ASSIGNED TASK - List each line of the data that holds the string "filter".

Stored data -
- - - - - - -

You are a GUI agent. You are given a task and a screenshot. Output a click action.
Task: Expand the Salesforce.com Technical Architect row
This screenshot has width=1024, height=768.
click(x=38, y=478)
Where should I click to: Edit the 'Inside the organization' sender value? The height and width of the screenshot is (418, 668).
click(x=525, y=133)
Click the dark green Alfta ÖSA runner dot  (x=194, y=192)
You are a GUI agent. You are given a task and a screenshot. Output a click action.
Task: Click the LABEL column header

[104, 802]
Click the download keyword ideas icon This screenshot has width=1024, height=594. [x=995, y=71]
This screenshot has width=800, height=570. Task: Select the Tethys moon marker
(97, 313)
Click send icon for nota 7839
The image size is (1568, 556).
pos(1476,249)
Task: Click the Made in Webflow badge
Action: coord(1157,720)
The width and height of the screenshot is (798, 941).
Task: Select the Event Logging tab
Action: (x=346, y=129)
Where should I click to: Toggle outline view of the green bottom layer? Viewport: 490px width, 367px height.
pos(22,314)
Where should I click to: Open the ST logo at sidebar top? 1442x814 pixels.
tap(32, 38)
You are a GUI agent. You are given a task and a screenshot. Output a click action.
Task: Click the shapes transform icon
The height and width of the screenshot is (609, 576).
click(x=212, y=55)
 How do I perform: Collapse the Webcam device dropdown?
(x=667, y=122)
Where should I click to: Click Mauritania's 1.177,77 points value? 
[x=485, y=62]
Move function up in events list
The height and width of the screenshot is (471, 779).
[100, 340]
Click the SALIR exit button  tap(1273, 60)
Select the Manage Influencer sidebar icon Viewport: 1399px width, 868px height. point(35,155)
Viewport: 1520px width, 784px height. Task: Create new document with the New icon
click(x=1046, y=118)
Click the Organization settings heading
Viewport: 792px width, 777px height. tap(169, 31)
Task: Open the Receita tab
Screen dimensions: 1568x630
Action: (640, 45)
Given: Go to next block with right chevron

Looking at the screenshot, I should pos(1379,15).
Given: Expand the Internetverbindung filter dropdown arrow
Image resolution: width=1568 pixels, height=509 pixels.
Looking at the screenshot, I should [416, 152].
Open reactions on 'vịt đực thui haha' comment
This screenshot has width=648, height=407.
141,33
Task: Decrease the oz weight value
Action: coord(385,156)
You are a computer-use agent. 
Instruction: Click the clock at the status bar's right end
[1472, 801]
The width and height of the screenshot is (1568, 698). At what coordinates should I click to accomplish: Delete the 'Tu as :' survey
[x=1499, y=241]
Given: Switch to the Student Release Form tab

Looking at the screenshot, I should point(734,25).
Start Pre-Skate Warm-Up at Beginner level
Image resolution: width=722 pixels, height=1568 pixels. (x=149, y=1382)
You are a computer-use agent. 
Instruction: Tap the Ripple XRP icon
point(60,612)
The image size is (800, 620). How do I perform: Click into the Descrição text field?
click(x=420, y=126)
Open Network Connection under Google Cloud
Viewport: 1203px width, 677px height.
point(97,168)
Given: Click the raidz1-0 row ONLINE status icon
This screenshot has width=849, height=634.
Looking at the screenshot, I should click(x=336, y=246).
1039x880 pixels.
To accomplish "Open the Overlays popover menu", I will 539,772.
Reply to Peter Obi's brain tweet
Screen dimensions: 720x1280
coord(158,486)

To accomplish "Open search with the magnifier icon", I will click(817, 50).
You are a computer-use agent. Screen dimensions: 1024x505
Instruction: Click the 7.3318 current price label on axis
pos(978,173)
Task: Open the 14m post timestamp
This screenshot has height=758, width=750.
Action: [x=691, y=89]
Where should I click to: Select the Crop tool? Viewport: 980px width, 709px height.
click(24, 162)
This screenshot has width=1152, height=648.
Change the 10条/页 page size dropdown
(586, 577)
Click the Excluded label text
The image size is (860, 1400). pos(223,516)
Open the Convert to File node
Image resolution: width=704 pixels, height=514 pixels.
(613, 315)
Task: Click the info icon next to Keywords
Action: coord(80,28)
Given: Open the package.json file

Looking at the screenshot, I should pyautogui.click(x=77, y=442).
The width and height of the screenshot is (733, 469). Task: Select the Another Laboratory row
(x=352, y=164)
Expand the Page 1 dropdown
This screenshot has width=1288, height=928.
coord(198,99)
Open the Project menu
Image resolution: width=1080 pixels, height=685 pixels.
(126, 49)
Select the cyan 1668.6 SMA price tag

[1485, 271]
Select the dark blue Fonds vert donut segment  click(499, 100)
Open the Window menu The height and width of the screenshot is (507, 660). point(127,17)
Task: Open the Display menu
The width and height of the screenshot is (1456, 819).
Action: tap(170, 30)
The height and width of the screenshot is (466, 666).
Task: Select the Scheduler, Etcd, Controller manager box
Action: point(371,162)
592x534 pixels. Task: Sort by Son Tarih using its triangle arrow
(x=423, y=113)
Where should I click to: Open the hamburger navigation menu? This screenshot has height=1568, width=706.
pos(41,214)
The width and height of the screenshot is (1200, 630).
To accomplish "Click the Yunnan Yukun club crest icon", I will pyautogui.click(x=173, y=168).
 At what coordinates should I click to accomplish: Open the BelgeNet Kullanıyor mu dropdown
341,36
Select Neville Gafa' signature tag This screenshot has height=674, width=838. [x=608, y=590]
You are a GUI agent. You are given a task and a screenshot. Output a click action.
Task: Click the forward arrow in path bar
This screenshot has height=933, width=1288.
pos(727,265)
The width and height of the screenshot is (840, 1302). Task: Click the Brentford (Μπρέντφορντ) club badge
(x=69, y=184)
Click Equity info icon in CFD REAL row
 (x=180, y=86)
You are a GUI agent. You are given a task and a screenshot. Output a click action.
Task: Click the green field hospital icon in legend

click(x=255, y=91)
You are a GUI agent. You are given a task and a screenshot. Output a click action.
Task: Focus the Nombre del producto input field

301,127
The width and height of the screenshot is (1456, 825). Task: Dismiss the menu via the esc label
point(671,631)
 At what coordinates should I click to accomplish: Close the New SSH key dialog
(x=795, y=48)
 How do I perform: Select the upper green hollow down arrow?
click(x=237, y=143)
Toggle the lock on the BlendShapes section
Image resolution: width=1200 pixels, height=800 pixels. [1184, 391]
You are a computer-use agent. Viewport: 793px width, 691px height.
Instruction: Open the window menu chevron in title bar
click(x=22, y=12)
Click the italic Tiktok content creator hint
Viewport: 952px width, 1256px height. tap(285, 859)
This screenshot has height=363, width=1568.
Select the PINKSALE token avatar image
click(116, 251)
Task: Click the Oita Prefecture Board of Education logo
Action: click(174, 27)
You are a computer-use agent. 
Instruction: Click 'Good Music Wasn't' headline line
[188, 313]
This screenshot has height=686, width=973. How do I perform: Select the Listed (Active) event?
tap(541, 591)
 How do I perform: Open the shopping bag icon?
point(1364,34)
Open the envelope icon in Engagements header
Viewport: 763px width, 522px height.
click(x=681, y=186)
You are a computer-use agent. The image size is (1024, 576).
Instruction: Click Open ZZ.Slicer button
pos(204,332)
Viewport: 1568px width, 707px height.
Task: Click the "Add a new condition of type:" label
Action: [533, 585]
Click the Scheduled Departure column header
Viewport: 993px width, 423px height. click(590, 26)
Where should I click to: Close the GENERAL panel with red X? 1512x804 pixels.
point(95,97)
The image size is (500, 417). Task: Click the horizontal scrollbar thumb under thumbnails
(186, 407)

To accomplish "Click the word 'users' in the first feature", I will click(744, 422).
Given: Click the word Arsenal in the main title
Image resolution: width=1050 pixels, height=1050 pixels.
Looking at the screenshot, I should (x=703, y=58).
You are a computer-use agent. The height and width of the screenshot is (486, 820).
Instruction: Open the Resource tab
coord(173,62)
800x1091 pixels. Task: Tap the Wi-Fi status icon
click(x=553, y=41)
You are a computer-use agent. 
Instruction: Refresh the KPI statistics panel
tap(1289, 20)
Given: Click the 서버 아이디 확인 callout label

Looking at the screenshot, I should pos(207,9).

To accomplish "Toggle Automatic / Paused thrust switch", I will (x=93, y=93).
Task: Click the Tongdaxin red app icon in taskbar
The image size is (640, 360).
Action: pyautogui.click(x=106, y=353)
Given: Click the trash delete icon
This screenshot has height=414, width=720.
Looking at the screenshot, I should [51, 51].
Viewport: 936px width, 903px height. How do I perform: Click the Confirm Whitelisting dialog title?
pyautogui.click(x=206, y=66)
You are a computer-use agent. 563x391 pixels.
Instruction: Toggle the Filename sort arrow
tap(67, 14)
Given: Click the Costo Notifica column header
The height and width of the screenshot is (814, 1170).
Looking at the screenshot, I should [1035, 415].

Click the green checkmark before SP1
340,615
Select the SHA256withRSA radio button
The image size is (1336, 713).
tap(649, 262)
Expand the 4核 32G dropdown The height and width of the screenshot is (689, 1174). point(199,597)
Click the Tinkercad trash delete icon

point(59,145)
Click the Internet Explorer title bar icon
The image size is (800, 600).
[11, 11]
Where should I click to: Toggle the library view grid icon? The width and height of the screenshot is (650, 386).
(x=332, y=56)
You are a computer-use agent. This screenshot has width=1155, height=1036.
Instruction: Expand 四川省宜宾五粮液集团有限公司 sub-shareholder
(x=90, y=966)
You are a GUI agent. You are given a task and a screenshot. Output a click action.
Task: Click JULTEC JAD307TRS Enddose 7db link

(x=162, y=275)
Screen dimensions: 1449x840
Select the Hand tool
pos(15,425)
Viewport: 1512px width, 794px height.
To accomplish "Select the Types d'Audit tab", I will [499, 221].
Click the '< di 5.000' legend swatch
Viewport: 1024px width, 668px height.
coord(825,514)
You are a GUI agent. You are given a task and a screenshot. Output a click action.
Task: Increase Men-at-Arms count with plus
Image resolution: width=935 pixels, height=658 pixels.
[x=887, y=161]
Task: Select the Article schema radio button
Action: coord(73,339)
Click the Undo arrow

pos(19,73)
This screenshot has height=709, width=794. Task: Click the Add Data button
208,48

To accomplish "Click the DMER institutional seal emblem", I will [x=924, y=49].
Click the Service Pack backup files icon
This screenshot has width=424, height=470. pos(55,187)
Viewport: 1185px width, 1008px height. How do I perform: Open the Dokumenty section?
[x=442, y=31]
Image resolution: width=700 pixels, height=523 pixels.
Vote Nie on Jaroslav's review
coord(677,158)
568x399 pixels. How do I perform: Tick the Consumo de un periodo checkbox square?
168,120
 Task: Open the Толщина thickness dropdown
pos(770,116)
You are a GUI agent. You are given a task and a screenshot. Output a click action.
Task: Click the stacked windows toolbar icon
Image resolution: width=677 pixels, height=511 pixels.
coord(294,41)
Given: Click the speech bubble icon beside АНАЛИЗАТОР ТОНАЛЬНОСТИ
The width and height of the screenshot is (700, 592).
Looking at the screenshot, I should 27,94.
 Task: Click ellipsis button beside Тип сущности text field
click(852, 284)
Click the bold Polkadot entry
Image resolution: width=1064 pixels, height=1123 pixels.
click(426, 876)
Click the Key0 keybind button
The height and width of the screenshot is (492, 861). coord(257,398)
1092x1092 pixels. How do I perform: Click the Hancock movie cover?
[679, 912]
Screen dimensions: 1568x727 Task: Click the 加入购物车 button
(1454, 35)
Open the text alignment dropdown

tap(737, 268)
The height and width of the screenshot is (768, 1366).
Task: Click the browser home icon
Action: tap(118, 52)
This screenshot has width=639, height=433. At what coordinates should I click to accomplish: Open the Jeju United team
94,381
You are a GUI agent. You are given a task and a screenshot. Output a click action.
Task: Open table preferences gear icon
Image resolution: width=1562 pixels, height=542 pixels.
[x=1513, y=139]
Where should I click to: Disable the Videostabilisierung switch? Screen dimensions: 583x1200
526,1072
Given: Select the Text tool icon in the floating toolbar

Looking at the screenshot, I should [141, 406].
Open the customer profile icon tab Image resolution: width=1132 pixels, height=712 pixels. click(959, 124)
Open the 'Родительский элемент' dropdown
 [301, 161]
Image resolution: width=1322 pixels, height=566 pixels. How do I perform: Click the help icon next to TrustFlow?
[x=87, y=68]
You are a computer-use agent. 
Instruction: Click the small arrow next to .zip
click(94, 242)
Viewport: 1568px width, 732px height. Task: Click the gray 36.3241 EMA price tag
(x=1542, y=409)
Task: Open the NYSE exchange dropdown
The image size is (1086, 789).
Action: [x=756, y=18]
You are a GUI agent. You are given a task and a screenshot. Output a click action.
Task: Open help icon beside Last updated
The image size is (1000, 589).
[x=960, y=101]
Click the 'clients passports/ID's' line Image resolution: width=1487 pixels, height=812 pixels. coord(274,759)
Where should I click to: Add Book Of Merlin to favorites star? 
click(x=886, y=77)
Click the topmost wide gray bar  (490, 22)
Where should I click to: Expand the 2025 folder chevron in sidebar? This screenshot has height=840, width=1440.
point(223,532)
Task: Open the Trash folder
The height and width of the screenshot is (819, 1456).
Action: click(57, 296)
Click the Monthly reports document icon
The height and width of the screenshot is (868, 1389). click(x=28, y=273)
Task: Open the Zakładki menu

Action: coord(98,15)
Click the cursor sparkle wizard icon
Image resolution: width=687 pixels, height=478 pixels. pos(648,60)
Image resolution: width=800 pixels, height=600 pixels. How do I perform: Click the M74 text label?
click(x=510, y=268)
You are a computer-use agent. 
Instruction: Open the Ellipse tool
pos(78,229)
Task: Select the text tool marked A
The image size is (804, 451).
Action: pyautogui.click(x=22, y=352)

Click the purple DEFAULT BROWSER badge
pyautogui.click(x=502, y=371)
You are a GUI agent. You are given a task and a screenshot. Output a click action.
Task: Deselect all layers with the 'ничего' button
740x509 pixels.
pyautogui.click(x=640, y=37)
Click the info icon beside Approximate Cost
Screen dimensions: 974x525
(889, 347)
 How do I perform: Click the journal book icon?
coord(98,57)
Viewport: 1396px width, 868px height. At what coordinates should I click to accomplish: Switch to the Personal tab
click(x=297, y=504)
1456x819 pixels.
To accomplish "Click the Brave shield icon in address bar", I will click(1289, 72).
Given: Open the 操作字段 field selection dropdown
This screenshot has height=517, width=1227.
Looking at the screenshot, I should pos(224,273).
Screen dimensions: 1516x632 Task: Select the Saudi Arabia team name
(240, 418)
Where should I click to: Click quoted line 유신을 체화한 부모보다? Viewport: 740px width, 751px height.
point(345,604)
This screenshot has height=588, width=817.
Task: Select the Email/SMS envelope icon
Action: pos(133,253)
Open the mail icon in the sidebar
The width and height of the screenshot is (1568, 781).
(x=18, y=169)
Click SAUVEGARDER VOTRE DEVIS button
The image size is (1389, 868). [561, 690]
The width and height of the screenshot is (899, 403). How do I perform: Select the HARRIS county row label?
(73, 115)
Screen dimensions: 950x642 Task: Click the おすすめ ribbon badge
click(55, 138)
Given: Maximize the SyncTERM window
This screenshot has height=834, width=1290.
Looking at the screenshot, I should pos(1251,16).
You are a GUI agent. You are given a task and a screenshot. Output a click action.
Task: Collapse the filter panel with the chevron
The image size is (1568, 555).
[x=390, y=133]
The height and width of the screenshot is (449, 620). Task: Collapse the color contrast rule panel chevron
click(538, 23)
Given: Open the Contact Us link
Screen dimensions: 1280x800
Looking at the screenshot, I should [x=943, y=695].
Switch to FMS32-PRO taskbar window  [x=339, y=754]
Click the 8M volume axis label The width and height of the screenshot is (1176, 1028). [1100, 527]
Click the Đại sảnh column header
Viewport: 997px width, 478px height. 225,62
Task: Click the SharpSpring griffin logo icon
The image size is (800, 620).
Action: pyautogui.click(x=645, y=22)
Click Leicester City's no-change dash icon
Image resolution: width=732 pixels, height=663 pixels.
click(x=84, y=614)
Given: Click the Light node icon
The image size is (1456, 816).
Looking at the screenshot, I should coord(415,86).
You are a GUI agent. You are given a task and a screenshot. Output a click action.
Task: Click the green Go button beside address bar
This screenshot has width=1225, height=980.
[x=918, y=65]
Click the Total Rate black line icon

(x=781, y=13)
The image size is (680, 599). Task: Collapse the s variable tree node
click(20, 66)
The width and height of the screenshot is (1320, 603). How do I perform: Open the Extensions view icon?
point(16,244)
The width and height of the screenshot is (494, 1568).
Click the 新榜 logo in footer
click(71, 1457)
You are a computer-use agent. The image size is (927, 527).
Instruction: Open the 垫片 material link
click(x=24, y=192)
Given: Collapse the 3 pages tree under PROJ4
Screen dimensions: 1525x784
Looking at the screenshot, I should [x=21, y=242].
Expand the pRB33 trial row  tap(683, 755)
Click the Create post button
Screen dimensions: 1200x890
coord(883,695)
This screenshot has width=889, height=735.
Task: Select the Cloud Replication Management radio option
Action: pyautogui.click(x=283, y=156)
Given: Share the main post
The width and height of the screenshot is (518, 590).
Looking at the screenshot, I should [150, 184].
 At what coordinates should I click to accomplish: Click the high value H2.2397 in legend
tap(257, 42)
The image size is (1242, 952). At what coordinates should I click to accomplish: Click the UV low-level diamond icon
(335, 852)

- - - - - - -

WRITTEN SOLUTION -
Given: Expand the Internetverbindung filter dropdown arrow
Task: Collapse the filter panel with the chevron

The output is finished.